■ About this task
Return every line in the entries below where the word "will" shows up.

(Collected data)

_____

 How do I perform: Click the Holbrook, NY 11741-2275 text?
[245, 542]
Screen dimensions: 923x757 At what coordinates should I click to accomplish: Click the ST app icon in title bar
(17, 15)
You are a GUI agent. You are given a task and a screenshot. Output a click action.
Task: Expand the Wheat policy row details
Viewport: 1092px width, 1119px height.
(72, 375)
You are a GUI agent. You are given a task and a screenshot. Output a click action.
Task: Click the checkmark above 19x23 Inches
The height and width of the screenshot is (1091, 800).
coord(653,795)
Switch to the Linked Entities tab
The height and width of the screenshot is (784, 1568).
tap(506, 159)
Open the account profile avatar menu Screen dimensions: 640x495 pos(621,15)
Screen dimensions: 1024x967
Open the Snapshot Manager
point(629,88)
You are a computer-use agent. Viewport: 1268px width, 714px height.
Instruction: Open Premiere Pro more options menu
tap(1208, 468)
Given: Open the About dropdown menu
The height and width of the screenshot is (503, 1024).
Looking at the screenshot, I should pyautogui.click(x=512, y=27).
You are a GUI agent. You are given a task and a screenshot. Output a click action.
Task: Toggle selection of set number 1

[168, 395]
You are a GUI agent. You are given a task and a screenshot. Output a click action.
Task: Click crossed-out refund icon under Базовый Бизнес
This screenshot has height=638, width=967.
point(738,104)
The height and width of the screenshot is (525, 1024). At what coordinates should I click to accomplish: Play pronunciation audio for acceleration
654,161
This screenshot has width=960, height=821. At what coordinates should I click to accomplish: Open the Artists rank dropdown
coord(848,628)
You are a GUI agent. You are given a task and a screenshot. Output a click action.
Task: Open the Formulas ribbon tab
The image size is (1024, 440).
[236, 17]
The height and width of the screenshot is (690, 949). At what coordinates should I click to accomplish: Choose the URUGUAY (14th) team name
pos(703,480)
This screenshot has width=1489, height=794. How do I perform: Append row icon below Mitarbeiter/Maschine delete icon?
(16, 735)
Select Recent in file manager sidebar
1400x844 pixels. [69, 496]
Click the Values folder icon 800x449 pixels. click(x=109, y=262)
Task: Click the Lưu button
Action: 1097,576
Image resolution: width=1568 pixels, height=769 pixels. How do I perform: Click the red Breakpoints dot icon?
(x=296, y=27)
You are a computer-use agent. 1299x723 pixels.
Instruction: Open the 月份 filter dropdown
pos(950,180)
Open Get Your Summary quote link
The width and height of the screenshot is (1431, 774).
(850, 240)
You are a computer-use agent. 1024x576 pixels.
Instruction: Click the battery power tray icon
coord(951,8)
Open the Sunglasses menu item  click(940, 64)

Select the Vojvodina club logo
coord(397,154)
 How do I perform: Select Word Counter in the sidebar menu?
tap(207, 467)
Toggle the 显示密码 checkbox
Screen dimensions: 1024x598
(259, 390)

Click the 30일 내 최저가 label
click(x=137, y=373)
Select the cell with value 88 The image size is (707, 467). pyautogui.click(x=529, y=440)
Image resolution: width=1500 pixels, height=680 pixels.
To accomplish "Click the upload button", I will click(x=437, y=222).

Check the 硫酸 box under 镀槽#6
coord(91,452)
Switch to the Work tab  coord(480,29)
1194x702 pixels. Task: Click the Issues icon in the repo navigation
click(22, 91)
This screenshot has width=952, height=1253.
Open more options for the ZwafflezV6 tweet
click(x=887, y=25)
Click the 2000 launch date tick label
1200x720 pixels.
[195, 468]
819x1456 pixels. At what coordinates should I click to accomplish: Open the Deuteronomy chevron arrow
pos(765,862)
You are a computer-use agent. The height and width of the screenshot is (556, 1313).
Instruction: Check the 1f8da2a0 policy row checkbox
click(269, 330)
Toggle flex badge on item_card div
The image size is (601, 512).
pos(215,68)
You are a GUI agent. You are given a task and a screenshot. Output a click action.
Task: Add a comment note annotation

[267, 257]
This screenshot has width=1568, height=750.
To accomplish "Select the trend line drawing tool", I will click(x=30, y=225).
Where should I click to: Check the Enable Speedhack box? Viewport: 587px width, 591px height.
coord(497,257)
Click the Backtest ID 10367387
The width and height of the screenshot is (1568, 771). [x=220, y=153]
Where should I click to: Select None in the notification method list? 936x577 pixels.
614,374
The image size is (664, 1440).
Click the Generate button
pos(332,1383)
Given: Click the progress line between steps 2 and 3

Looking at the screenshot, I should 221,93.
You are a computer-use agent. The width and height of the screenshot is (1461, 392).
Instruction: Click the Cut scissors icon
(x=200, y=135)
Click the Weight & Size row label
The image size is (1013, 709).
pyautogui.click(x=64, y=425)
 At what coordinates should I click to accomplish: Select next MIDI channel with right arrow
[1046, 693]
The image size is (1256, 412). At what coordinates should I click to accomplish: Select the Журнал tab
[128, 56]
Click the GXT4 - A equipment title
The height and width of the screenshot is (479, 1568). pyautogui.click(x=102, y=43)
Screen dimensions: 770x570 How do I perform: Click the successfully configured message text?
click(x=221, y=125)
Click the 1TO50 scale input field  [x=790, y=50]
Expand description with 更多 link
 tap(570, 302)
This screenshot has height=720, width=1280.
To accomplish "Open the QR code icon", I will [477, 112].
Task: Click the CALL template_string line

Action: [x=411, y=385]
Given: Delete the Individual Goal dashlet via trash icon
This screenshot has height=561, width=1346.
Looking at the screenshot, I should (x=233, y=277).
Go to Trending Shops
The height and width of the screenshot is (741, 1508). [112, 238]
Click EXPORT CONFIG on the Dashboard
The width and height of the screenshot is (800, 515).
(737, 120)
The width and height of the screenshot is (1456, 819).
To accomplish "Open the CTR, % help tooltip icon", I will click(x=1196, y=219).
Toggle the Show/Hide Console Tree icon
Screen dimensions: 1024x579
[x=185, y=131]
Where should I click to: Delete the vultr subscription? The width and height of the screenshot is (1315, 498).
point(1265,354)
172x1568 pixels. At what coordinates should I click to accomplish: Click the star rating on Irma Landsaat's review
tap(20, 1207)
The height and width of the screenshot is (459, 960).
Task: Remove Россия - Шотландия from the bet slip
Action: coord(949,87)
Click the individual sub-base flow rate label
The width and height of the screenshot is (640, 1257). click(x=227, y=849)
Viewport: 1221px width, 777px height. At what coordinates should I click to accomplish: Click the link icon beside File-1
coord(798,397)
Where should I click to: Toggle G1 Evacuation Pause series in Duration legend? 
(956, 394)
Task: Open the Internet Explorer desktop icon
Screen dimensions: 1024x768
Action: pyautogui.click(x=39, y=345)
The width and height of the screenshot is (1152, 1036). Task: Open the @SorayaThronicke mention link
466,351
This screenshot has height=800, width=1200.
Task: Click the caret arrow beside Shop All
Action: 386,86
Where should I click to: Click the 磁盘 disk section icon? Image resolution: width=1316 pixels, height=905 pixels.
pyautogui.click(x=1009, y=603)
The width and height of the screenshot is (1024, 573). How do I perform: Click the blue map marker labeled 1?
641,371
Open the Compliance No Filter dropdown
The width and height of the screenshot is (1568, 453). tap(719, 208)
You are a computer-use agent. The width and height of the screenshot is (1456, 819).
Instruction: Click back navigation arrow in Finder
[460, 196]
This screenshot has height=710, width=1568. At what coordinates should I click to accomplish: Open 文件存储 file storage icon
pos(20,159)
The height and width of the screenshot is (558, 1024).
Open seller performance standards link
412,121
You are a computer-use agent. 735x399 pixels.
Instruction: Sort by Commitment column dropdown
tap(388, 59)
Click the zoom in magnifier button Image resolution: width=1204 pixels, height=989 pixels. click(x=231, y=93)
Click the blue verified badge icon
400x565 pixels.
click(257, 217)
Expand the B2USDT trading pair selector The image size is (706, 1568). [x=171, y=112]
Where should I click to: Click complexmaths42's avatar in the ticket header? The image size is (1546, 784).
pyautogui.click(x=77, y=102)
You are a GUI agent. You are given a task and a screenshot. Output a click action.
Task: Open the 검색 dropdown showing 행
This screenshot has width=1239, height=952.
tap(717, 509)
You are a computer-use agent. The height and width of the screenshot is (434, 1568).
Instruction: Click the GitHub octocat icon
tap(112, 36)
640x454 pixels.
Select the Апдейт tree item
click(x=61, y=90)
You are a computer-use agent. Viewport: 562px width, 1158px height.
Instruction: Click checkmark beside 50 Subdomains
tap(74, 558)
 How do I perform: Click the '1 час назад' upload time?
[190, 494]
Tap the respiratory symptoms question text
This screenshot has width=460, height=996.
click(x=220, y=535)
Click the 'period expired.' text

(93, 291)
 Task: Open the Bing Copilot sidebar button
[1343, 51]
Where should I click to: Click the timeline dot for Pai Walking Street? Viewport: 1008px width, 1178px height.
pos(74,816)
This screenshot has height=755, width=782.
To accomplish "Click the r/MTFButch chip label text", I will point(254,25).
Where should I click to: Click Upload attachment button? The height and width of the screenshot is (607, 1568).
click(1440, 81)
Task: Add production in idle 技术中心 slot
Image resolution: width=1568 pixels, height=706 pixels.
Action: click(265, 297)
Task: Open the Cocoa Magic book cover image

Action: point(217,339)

_____

■ Output of the exercise
To accomplish "Click the upload button", I will click(x=437, y=222).
To accomplish "Select the trend line drawing tool", I will click(x=30, y=225).
To accomplish "Open the QR code icon", I will [477, 112].
To accomplish "Open the CTR, % help tooltip icon", I will click(x=1196, y=219).
To accomplish "Click the r/MTFButch chip label text", I will point(254,25).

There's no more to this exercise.